Demander réparation pour viol du RGPD

Gouvernance

Focus sur le recours en réparation offert par le RGPD

Par Pierre-Randolf Dufau, publié le 30 juin 2023

Si l’article 82 du RGPD permet à toute personne ayant subi un dommage d’exercer une action civile en réparation, allant au-delà de l’action publique appartenant aux autorités de contrôle, sa mise en œuvre n’a pas manqué de questionner la doctrine. La Cour de justice de l’Union européenne (CJUE) vient à notre secours avec un arrêt du 4 mai 2023 dans lequel elle précise le régime autonome de réparation issu du RGPD, et notamment que sa violation ne confère pas de facto un droit à réparation.


Par Cassandre Mariton & Héloïse Hacker, PRD Avocats


L ’arrêt de la CJUE implique la Österreichische Post AG (poste autrichienne) qui collectait des informations sur les affinités politiques de sa population à l’aide d’un algorithme prenant en compte divers critères sociaux et démographiques définissant ainsi des « adresses de groupes cibles ».

Une personne physique ayant fait l’objet de ce traitement sans son consentement s’est sentie offensée par le groupe auquel elle a été rattachée et a fait un recours à l’encontre de cette dernière en demandant, d’une part, la cessation de cette pratique, et d’autre part la réparation de son préjudice moral à hauteur de 1000€. Si la juridiction a fait droit à sa demande de cessation, celle-ci a rejeté en première et deuxième instance sa demande de réparation.

L’Oberster Gerichtshof (la Cour suprême autrichienne), ayant été saisie, a alors sursis à statuer afin de poser à la CJUE les questions préjudicielles suivantes : la seule violation du RGPD suffit-elle pour allouer des dommages et intérêts ? Exiger un certain seuil de gravité du dommage est-il compatible avec le droit de l’Union européenne ?

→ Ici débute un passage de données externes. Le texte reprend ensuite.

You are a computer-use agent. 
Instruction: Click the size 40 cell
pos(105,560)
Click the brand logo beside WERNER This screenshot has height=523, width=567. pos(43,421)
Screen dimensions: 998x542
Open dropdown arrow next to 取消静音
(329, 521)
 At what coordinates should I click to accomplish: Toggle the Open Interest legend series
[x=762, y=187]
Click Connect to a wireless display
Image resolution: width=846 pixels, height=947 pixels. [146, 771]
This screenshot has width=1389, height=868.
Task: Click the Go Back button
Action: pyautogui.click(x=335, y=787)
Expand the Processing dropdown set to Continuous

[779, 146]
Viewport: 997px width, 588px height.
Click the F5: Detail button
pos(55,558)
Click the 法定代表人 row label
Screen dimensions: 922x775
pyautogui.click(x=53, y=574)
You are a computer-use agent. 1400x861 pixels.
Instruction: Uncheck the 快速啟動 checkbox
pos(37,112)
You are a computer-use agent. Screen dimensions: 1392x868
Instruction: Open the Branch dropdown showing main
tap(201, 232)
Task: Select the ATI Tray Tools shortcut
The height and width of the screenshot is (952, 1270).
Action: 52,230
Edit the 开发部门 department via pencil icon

Premièrement, la CJUE affirme sans détour que trois conditions cumulatives sont nécessaires pour obtenir un droit à réparation, soit (1) un «dommage» ou un «préjudice» ayant été «subi» ;
(2) une violation du RGPD ;
et (3) un lien de causalité entre ce dommage et cette violation.

En effet, elle entend bien rappeler la distinction entre l’action publique devant une autorité de contrôle telle que la Cnil, et celle à titre individuel devant une juridiction.
Si la première a une finalité punitive et permet d’infliger des amendes administratives de montant important pouvant aller jusqu’à 20M€ ou 4% du CA pour la seule violation du RGPD (condamnations récentes de TikTok et Apple à hauteur respective de 5 et 8M€), la seconde action devant les juridictions a une finalité réparatrice pour son demandeur, exigeant ainsi la démonstration du préjudice réel subi.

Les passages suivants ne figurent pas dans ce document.